Nigeria’s inflation crisis will be prolonged: Capital Economics

The inflation rate in Nigeria that is at its highest in nearly 30 years will stay elevated for long, analysts at Capital Economics have said.

“A recent surge in food prices in Nigeria presents real risks to the optimistic tone that the authorities are trying to strike on the inflation outlook,” they said in a note on Friday. “Tackling the structural impediments to food production remains key to reducing inflation risks.”

The London-based economic research firm noted that following on from last week’s labour union strikes, the president has had to grapple with reports of food price surges.

“Markets across Nigerian states have seen the Nigerian favourite, tomatoes, more than double in price over recent months. UN FAO data suggests price are rising in other staple food items.”

The analysts said that over May, rice and potatoes recorded price rises of 3% and 5% respectively, with pest and disease suggested as a driver of recent increases.

“The government has shown unease about food vulnerabilities in recent weeks, removing food and fertiliser levies for example. But our concern is that these actions are coming too late and that the inflation crisis will be prolonged,” they said.

They said this would be a hammer blow for President Bola Tinubu.

“It would probably result in further efforts to cushion household incomes, but that would come with a fiscal cost. National labour unions are likely to be incorporating food price developments into their minimum wage negotiations too. The CBN will also be watching developments closely,” the analysts said.
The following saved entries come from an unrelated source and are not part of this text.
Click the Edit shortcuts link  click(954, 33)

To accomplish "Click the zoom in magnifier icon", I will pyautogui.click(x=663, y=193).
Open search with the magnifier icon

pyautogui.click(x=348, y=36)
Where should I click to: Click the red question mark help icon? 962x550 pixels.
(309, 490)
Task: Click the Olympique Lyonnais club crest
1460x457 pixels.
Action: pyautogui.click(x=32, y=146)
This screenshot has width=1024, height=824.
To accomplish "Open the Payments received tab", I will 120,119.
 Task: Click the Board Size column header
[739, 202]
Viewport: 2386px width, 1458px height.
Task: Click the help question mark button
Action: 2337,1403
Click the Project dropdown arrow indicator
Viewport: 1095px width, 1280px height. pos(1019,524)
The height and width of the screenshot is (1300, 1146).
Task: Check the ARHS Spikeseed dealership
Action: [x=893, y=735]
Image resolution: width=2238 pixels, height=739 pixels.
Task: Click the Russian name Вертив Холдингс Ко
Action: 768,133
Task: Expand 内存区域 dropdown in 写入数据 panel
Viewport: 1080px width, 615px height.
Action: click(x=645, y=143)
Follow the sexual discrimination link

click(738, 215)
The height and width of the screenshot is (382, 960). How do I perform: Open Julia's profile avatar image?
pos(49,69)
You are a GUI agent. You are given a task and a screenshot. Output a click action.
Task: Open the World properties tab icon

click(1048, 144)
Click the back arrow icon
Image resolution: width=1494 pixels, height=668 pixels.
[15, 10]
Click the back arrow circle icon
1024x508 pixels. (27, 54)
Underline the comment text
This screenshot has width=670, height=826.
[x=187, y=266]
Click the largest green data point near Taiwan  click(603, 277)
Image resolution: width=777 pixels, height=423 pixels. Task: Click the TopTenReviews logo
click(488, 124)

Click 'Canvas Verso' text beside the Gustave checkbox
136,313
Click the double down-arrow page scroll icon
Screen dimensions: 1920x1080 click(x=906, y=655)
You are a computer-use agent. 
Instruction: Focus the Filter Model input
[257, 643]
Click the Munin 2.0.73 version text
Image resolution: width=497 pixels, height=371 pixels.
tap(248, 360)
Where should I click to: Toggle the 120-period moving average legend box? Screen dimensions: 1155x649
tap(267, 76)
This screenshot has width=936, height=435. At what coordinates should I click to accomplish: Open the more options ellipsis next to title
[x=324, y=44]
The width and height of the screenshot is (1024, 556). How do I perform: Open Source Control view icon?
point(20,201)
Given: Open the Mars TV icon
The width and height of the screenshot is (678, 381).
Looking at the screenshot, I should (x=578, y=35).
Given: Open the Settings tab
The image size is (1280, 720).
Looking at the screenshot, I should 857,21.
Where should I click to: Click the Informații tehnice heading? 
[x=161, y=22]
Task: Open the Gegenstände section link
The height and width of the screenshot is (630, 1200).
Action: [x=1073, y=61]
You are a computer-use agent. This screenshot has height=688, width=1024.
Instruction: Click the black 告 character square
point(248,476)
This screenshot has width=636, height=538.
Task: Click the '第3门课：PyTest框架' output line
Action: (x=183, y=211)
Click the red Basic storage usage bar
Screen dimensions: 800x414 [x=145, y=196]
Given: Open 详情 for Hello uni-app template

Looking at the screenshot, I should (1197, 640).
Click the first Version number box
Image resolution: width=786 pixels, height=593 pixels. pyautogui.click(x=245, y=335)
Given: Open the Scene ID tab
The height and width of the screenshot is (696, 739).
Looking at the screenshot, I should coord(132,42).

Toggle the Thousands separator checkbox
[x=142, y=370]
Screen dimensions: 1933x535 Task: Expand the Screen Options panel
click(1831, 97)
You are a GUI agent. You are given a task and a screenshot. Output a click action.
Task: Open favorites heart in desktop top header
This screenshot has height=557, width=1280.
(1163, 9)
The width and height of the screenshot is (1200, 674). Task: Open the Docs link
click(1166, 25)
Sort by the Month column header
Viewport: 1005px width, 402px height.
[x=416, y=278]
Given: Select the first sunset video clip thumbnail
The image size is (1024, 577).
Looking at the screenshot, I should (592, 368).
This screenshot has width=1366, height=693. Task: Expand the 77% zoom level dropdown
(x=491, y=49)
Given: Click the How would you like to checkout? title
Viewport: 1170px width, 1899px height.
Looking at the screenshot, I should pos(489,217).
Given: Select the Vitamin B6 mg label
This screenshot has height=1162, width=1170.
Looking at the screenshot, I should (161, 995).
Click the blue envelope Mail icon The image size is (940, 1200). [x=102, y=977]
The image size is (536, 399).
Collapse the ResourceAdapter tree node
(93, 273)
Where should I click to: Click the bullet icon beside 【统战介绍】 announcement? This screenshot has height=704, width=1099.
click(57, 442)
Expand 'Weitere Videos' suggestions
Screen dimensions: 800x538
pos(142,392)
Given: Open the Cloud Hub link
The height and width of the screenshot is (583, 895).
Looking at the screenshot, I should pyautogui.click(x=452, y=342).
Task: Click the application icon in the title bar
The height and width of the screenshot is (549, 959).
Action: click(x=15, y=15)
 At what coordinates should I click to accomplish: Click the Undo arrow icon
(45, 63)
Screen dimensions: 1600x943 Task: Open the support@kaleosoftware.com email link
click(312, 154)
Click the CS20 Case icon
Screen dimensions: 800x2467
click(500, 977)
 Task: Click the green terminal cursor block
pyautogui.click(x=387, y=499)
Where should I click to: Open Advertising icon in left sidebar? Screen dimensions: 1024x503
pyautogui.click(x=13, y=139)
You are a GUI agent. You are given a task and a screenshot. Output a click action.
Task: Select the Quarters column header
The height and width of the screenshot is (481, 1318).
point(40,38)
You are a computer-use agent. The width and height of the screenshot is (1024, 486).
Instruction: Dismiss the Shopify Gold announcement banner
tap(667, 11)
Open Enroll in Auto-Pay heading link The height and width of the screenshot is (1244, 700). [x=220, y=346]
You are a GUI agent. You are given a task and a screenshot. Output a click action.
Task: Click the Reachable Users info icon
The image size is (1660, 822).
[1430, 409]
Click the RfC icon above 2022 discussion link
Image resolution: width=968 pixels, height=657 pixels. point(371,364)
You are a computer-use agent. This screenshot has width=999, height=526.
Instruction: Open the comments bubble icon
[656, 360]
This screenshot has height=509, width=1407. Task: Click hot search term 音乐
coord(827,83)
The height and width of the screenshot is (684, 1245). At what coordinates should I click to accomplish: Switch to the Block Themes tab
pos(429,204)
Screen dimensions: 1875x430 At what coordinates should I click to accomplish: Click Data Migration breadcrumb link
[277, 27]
Just last month, Governor Olayemi Cardoso was painting an optimistic picture on the inflation outlook and the moderation in the month-on-month inflation rate in April. 

“The food price surge clearly has structural factors at its heart, including insecurity and low agricultural productivity. The CBN has admitted it can only do so much with its monetary tools to help, meaning that the government must step up to the plate by providing the structural reforms the economy needs, including better electricity and transport infrastructure and climate adaptation.”